## BEGIN Page excerpt
Anton Keks
14 Mar 2013

Online bank from the scratch in five months

Antud lugu on saadaval ainult inglise keeles

We created an advanced online bank for Bank St. Petersburg from scratch in just five months. This mid-size Russian bank is a major player in its home city and region. We decided to share the details on how we did this project, and also to talk about some of the implementation details.

Recently, here at Codeborne, we created an advanced online bank for Bank St. Petersburg from scratch in just five months.

This mid-size Russian bank is a major player in its home city and region. We decided to share the details on how we did this project, and also to talk about some of the implementation details.

Agile

We, a gang of four, started the development in late April 2012. At that time, we had to integrate with new to us back-end - core and processing systems. Fortunately, we were given a direct access to bank’s specialists familiar to the systems. By access we mean Skype contacts, emails, and phone numbers. We had no dedicated analysts in our team, so we just started writing code without any formal requirements, but with some stories in Pivotal Tracker.

Despite the developers were in Tallinn (Estonia) and the rest of the team was in St. Petersburg (Russia), we still were in close contact: daily Skype / email conversations, regular (several times a week) video conferences and mandatory (every two weeks) meetings in the bank office in St. Petersburg. We even had a chance to drive there on motorbikes several times, which added more fun to the project. Also, in June, we were exposed to local life when living and working on site for almost three weeks. Thus, we were learning the specifics of Russian online payments and government taxes during working days and crawling local bars and clubs during the famous White Nights.
## END Page excerpt
## BEGIN Data segment
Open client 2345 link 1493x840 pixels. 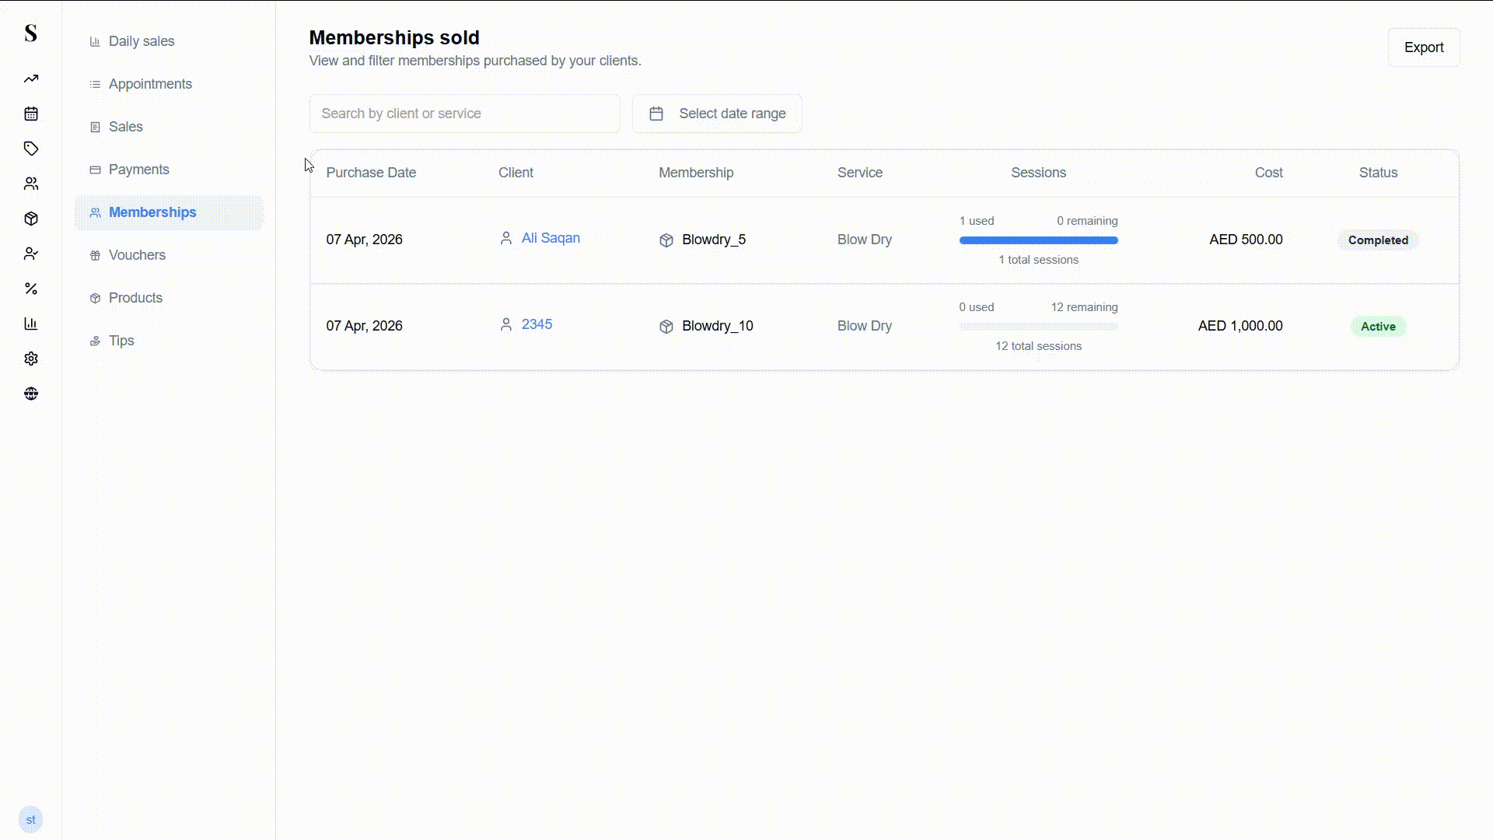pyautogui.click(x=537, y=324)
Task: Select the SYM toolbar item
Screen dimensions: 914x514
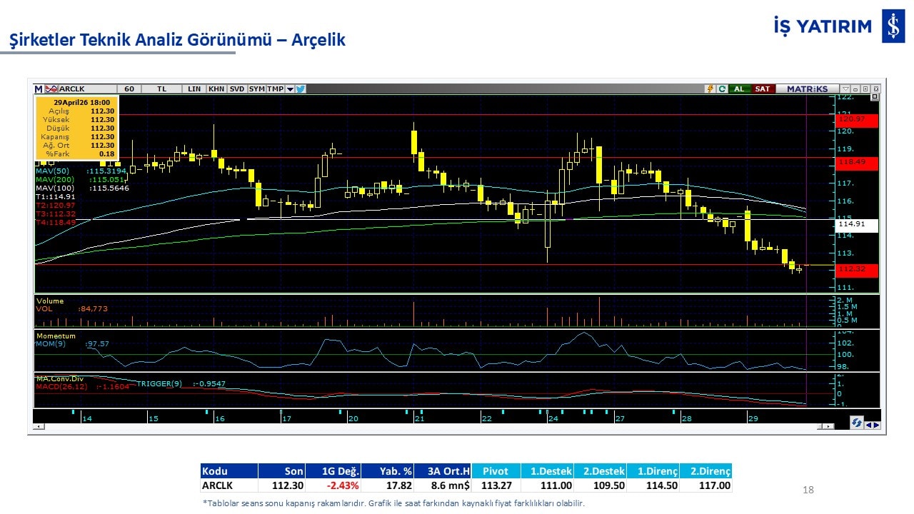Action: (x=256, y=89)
## END Data segment
> _Directions_:
a: The online bank article says the team was given direct access to the bank's specialists. List every form that access took, according to the article.
b: Carry on writing the online bank article from the point where it stops.

> _In response_:
a:
- Skype contacts
- Emails
- Phone numbers

b:
We worked in two pairs (yes, pair programming) and switched every day, so it was fun and everyone knew all the code. By doing this we effectively increased the truck-factor of our team to four. Already on 1st of June, a month after the start, we made the very first release to the production, connecting to the real systems with real financial data. Initially, we restricted access to our application - only bank’s employees could try it out. We started with really basic stuff - the account statement and payments between own accounts. Regular builds with new functionality and almost daily deployments to production enabled the fast feedback loop and allowed us to move forward very efficiently.

To sum it up, we did agile software development, and more precisely - XP (extreme programming). It was a proven path, as we used it very successfully when working in Swedbank Estonia and practiced it before with all of our other customers.

Architecture? Play!

Actually, we do not like to use the word “architecture” in context of IT. The project lead, Anton Keks, spoke many times on IT conferences across Europe attacking the traditional concepts of IT architecture (there are some videos on habrahabr.ru community site in Russian). There is a really good definition of software architecture by Martin Fowler: “things that people perceive as hard to change”. We strongly believe that our code is not the place for such things. Instead, we do like simplicity and follow Bob Martin’s movement of clean code. So, we picked the Play Framework.

“What? Play Framework for online banking? You’re probably kidding!” - that was the first reaction of other developers we know. Let’s see what was behind the decision:

  • We wanted to use Java, because we have a lot of experience with both the language and the platform. Java is not dead, one just has to use it properly.
  • We had a small team and tight schedule, so we had to be as productive as we could. A good productivity would be impossible without Intellij IDEA - an extremely good tool, actually also developed in St. Petersburg.
  • Java runs on Linux, its administration is fast and easy. Later, after we went to general availability, system administrators confirmed the better experience with our platform compared to inconvenience of already-replaced Windows-based solution.
  • Play makes development on Java faster by making redeploys unnecessary. It just automatically reloads changed code and recompiles it on-the-fly, thus saving you a lot of time and hassle.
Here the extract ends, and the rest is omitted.